While getting the vaccine out to areas of need and developing countries might make you feel warm and fuzzy, there’s a hard commercial imperative under the spin.

The COVID-19 outbreak has slammed Emirates Airlines, Dubai’s Airports, and Dubai itself. Emirates reported a US$3.4 billion half-year loss in the six months to October 31 and is due to post a substantial full-year loss at the end of the current financial year. Dubai’s airports saw substantial drops in passenger and airline traffic throughout 2020 with consequent falls in income streams.

Ahmed bin Saeed Al Maktoum is both Chairman of Dubai Airports and CEO of Emirates. The sooner the vaccine gets out, and people get inoculated, the sooner travel will rebound. Then the money starts heading back to Dubai and its many state-owned enterprises like Emirates.

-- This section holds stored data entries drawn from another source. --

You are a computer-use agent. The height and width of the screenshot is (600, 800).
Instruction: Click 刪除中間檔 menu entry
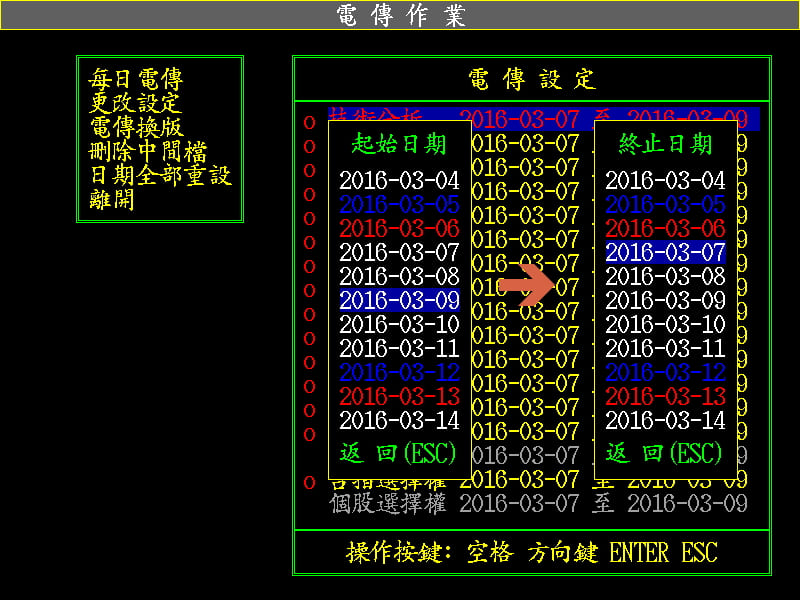tap(148, 151)
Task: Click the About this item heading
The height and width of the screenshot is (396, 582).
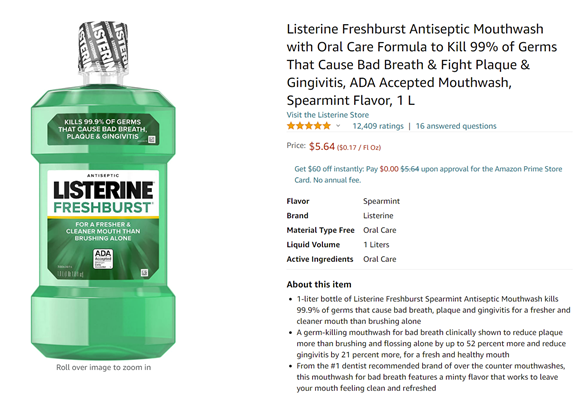Action: [319, 285]
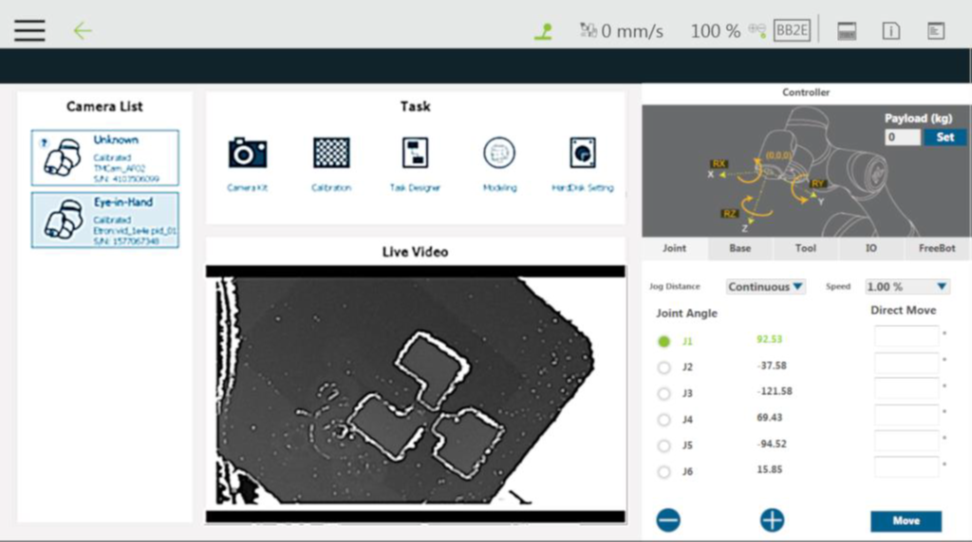Select the J2 joint radio button
The height and width of the screenshot is (542, 972).
point(664,367)
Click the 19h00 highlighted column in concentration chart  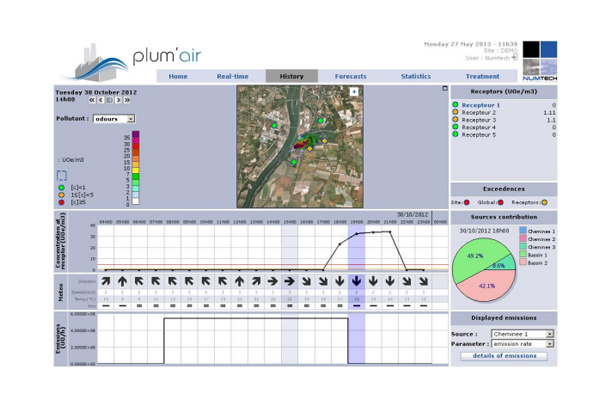point(355,247)
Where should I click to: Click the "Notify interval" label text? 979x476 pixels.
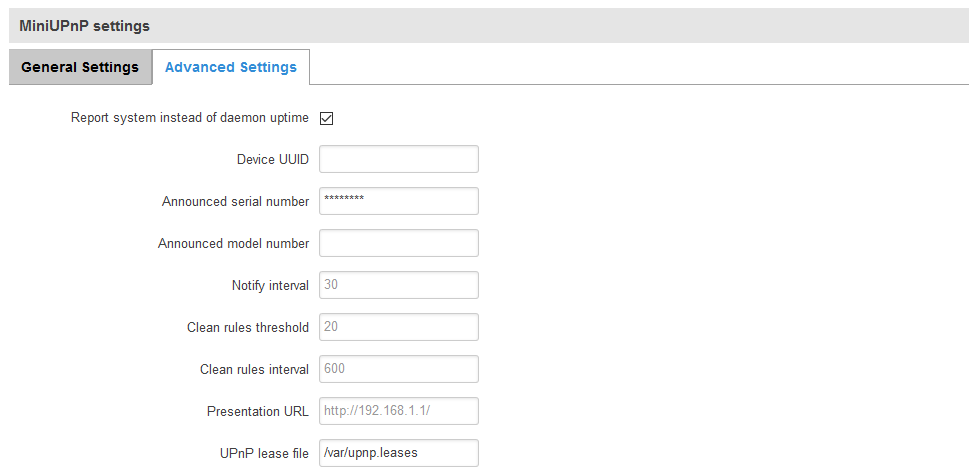pos(270,286)
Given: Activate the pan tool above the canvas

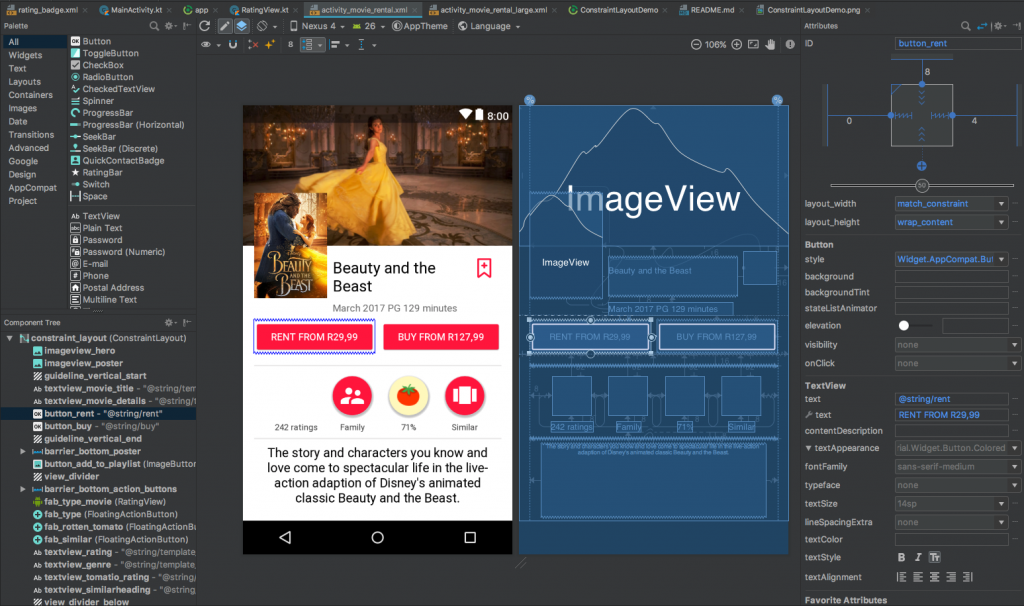Looking at the screenshot, I should (769, 44).
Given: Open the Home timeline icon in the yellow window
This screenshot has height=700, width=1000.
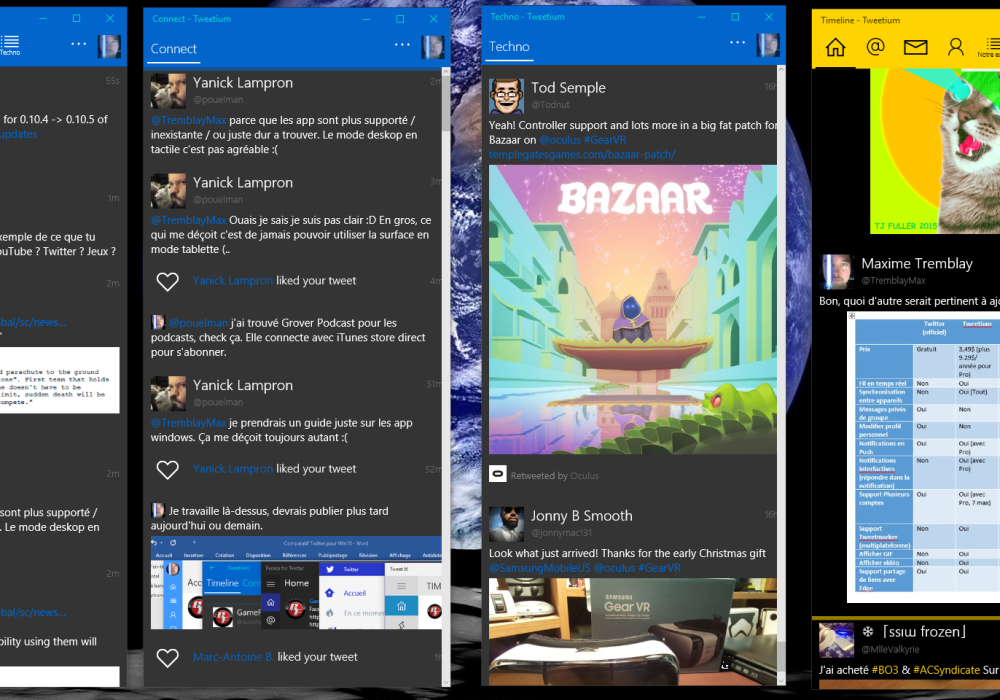Looking at the screenshot, I should [835, 47].
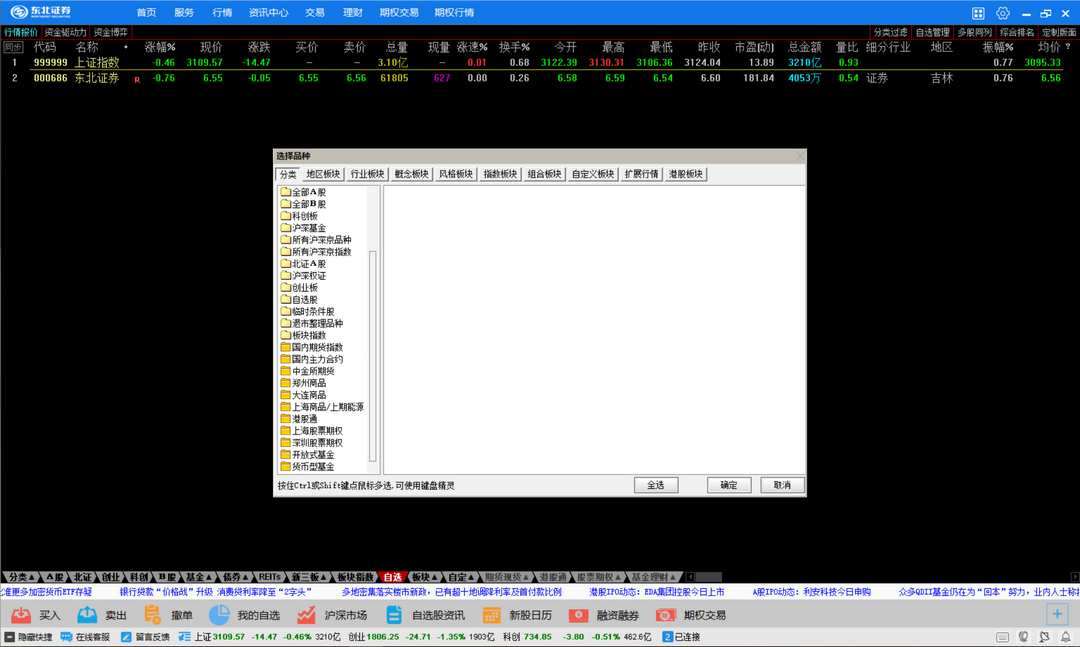Open the 全部A股 folder
Viewport: 1080px width, 647px height.
308,192
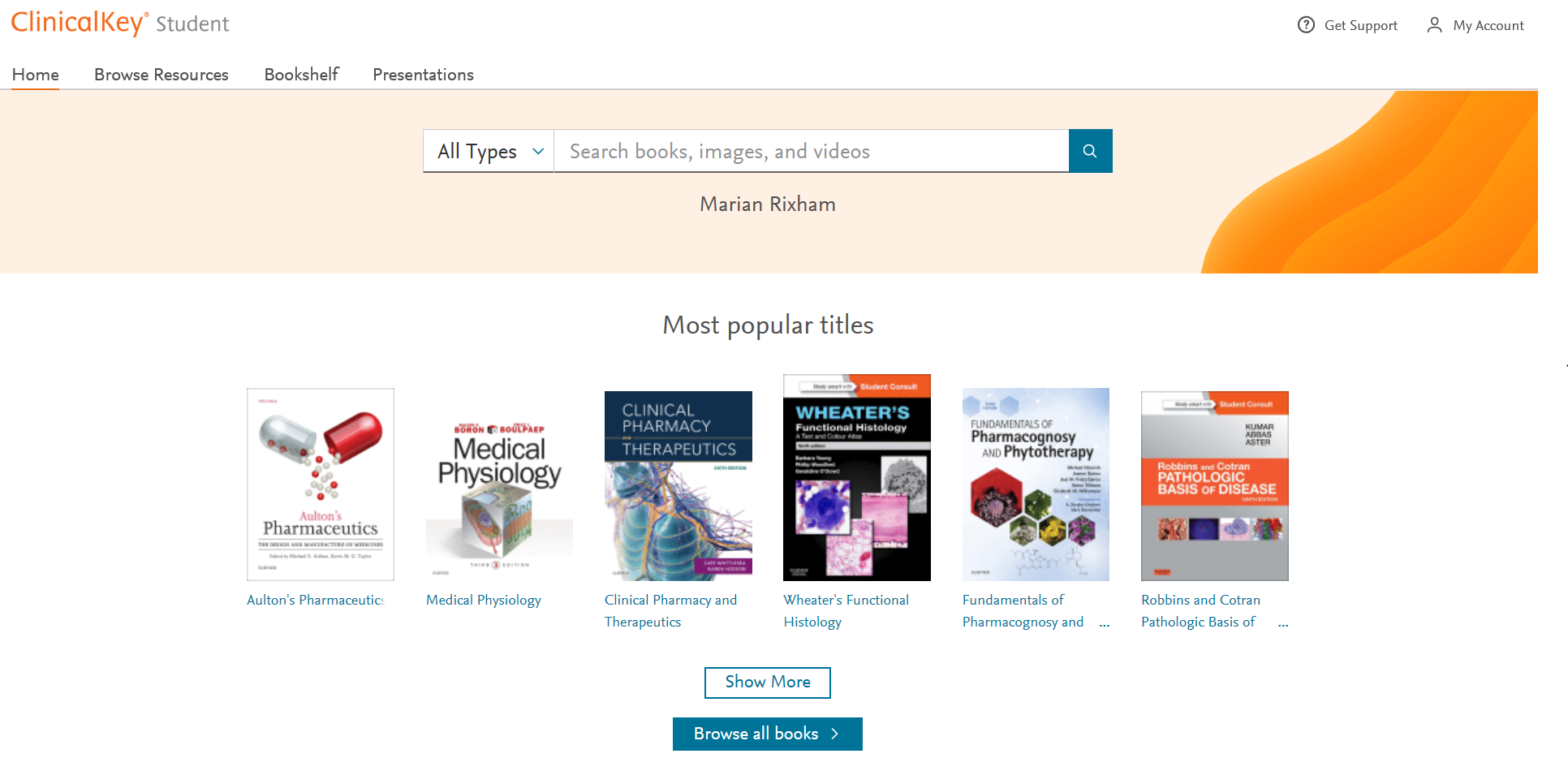1568x758 pixels.
Task: Click the magnifying glass search icon
Action: [x=1090, y=151]
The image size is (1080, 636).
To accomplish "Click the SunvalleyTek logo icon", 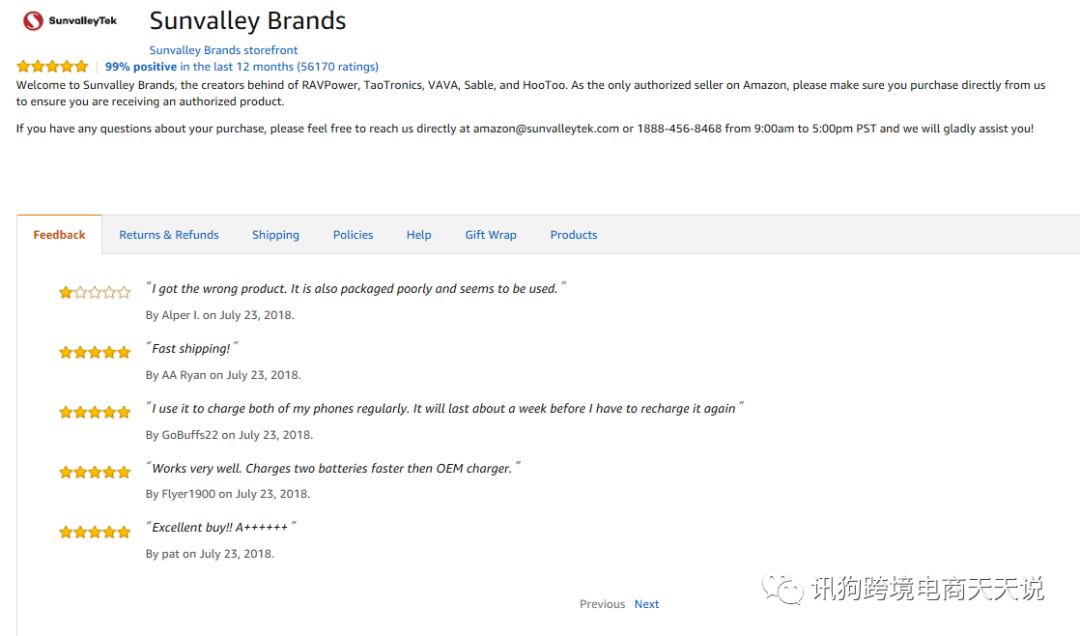I will point(33,20).
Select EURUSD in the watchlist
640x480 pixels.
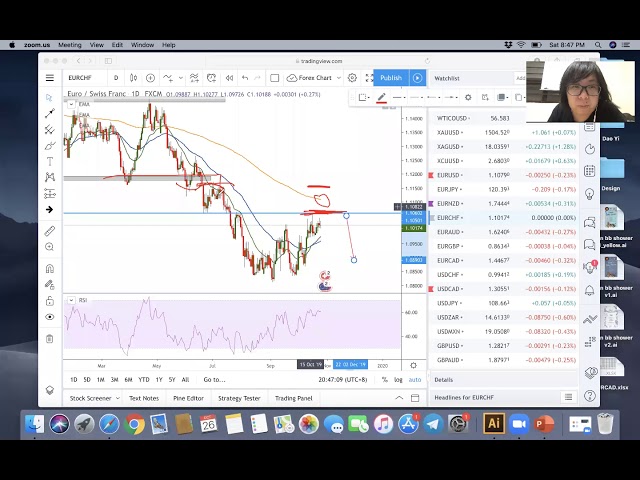(x=449, y=175)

“Once the pandemic is over, and the global inoculation program has kicked in at pace, then I see the restoration and a recapture of activity curves in all aspects of the global economy at pace, probably in the middle to back end of this year,” Emirates President Tim Clark told Reuters in January.

Emirates has long experience distributing temperature-sensitive pharmaceuticals.

In the interim, it’s useful for Dubai to grab a slice of the vaccination business pie whilst also doing some good in the world.

International Humanitarian City in Dubai says it is the world’s largest hub for humanitarian logistics. Nine UN agencies and around 85 NGOs work out of there. It predates the COVID-19 outbreak, and other Alliance members aim to utilize International Humanitarian City’s expertise in humanitarian logistics.

Meanwhile, Emirates’ dedicated cargo operation, SkyCargo, has extensive experience transporting temperature-sensitive pharmaceuticals.

“With our modern wide-body aircraft fleet, our network reaching more than 135 cities across six continents including major pharma hubs, and our expertise in handling pharma shipments, we are well placed to work with our partners in the Dubai Vaccine Logistics Alliance to make sure that the COVID-19 vaccines are reaching every corner of the globe,” says SkyCargo’s Nabil Sultan.

Since December, Emirates has been transporting COVID-19 vaccinations and has 15,000 square meters of cool chain space for pharmaceuticals across its terminals in Dubai.

“Dubai’s central location means it is easily accessible to almost 80% of the world’s population within just four hours, making the decision to join forces and develop the world’s preeminent distribution hub a very strategic one,” says Paul Griffiths, CEO of Dubai Airports.